Nov. 29, 1999 (Atlanta) -- For pregnant women receiving low amounts of calcium in their diet, taking calcium supplements averaging 1,300 mg a day during the second and third trimesters of pregnancy can increase the bone mineral content of their fetus by about 15%. However, according to a study in the October issue of the journal Obstetrics & Gynecology, for women who receive adequate calcium in their diets, calcium supplements are unlikely to result in much improvement in fetal bone mineralization. Babies born with better mineralization have stronger bones and a boost to their development.

This new study, done at the University of Tennessee in Memphis, involved 256 women in their fourth month of pregnancy. Half the women were given up to two grams of supplemental calcium carbonate per day while the others were given a placebo. The women were checked for the effects of the supplementation up until they gave birth. One week after birth, the infants underwent x-ray studies of their whole bodies to check for bone mineral content.

The results found that for mothers with the lowest rate of calcium intake (less than 600 mg per day), the total skeletal bone mineral content was significantly higher in infants of calcium-supplemented mothers compared to the calcium-deficient placebo group.
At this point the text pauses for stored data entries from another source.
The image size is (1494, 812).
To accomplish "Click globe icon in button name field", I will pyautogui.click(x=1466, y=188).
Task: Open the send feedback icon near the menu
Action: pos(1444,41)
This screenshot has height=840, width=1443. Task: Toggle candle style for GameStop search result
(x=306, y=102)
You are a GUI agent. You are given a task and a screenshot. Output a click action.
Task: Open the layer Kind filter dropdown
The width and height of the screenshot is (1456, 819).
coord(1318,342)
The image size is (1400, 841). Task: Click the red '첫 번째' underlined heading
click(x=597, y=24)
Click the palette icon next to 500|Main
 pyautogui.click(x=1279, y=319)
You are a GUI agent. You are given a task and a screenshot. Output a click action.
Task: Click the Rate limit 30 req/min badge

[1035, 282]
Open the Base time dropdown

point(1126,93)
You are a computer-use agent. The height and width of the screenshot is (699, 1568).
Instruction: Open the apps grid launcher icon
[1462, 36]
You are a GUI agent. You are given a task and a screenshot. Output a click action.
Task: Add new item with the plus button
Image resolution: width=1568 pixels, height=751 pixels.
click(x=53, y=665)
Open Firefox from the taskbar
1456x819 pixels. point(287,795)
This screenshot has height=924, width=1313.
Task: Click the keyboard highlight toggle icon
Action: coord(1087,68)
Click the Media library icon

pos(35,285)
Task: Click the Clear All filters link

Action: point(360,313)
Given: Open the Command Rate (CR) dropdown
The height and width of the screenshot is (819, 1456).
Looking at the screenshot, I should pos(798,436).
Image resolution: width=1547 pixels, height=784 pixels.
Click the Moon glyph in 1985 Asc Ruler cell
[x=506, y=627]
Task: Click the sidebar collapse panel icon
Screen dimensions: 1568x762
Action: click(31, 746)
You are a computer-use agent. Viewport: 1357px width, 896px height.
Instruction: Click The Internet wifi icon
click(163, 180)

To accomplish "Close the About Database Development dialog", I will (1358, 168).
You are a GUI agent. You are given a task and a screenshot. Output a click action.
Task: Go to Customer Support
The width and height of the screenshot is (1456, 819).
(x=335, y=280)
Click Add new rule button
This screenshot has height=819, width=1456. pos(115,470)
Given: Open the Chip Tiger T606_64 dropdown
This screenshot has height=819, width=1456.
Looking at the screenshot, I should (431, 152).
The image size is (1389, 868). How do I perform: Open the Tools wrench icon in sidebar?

The babies from mothers with adequate calcium in their diet, who were given supplements, had about the same mineral content as the mothers in their corresponding placebo group.

According to the lead author, Winston W. K. Koo, MD, now at Wayne State University/Hutzel Hospital in Michigan, supplementation's minimal effect on fetal bone mineralization in women with adequate dietary calcium intake may be due to a "maternal homeostatic response." In other words, the mother's body may protect the fetus by decreasing the absorption and retention of calcium at very high rates.

The results of the study do not mean women shouldn't take the supplements. Pregnant women do have additional calcium needs and the supplements provide for those needs. Rather, this new research shows that if the mother's diet provides adequate amounts of calcium and she also takes supplements, there is little or no effect on the fetus.

Koo notes that low maternal calcium intake appears to critically affect fetal bone mineralization, and warns that calcium-poor diets can occur even in societies where food is plentiful. Other research shows that calcium deficiencies can also lead to preeclampsia, a condition during pregnancy characterized by high blood pressure, swelling, and weight gain greater than one pound per day. Studies show the risk of preeclampsia is between 45% and 74% lower for women who received calcium supplementation.

Koo says the best way to assure normal fetal bone mineralization is for the mother to eat sufficient amounts of calcium-rich foods. "Calcium-rich foods are also rich in other nutrients critical to bone health [such as vitamin D]," says Koo.